* **Exercise details**
Convert the data, starting with the line containing "Given: Toggle dark mode with the moon icon" and going on through the line containing "will [x=7, y=52].", into a JSON list of strings, one string per line, with blank lines left out.

* **Task material**
○ ○ ○ ○ ○

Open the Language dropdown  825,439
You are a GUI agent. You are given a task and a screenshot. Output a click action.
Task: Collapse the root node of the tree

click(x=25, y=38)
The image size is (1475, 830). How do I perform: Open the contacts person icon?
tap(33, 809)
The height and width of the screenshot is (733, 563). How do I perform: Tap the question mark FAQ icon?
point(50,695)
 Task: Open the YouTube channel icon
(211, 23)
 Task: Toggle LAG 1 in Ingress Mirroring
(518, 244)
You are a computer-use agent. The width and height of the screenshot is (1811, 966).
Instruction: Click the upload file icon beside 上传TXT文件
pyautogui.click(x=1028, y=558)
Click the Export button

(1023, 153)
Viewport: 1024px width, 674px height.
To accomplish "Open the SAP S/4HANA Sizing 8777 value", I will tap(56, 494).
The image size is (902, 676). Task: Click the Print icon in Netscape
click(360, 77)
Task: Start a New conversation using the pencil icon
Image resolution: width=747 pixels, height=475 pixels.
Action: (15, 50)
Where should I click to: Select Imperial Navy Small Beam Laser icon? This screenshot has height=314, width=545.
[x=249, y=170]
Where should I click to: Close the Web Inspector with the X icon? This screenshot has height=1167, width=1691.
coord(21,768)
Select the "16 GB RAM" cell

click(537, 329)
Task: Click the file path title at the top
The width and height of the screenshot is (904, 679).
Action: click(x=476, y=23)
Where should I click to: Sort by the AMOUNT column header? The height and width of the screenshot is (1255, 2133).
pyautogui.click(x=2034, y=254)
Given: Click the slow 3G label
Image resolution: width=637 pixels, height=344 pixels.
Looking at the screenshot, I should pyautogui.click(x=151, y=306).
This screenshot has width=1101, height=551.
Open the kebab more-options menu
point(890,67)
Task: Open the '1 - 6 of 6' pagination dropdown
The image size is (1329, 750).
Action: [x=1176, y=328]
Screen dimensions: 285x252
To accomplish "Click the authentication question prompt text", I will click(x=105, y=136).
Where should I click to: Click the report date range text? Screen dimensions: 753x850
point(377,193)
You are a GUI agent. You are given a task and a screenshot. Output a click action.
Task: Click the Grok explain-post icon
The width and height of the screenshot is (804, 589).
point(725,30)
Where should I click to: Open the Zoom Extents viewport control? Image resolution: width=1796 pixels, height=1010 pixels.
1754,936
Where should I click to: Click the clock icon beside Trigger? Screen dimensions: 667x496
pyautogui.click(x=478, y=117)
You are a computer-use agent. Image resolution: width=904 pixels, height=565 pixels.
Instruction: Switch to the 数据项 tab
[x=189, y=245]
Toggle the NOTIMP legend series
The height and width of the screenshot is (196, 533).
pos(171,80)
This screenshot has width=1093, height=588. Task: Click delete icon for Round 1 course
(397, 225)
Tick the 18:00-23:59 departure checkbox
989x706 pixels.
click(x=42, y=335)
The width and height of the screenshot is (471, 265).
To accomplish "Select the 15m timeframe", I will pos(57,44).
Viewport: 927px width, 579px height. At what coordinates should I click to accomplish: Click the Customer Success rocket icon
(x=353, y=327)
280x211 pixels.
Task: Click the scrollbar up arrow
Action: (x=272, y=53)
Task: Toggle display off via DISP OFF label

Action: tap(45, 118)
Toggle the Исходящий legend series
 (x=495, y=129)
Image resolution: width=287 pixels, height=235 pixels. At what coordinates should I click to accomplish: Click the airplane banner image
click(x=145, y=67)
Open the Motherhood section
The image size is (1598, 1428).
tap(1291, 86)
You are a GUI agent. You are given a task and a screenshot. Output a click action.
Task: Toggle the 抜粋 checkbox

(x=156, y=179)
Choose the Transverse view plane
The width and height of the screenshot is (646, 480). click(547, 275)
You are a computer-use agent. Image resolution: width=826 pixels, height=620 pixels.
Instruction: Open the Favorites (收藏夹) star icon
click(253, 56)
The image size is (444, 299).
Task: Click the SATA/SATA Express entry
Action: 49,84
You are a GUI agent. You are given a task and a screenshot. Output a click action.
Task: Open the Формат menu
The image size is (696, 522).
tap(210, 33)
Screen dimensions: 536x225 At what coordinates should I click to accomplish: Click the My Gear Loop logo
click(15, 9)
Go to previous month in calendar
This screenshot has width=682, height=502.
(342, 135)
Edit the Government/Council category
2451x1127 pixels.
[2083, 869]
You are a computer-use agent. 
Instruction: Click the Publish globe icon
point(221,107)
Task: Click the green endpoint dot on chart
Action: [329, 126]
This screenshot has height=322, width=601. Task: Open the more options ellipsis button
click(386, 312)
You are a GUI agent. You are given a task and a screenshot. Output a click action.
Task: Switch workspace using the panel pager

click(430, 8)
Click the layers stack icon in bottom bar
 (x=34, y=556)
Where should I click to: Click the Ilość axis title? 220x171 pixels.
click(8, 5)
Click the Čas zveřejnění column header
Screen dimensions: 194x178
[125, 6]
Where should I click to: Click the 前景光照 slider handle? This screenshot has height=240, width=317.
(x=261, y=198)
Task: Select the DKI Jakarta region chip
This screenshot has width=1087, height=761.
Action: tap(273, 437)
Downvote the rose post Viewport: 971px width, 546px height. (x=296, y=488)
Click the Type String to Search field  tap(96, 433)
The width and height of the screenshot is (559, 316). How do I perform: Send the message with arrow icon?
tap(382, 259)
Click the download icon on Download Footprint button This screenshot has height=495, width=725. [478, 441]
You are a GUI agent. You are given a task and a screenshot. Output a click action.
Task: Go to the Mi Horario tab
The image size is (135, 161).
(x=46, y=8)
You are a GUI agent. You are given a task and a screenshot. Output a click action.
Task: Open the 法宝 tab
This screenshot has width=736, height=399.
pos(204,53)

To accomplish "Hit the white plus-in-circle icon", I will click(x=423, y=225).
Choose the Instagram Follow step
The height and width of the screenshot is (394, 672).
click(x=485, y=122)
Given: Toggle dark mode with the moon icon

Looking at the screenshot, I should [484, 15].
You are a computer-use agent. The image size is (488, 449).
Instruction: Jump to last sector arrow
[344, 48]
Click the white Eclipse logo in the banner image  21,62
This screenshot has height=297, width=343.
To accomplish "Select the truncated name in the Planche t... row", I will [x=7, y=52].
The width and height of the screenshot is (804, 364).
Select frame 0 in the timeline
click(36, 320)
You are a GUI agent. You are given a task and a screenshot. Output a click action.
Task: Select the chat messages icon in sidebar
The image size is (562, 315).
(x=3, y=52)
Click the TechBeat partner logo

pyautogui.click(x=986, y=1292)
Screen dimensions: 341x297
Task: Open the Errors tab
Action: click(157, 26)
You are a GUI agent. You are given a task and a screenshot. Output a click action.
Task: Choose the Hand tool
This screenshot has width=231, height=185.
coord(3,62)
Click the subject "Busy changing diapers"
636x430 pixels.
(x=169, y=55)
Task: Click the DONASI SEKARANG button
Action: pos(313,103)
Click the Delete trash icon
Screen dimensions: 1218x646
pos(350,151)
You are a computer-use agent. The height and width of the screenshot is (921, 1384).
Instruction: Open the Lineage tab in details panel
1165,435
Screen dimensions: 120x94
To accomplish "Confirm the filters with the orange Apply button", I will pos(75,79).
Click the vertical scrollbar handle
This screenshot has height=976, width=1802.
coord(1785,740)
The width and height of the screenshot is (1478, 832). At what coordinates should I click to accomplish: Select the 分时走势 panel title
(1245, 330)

○ ○ ○ ○ ○

* **Output of the exercise**
[
  "Given: Toggle dark mode with the moon icon",
  "Looking at the screenshot, I should [484, 15].",
  "You are a computer-use agent. The image size is (488, 449).",
  "Instruction: Jump to last sector arrow",
  "[344, 48]",
  "Click the white Eclipse logo in the banner image  21,62",
  "This screenshot has height=297, width=343.",
  "To accomplish \"Select the truncated name in the Planche t... row\", I will [x=7, y=52]."
]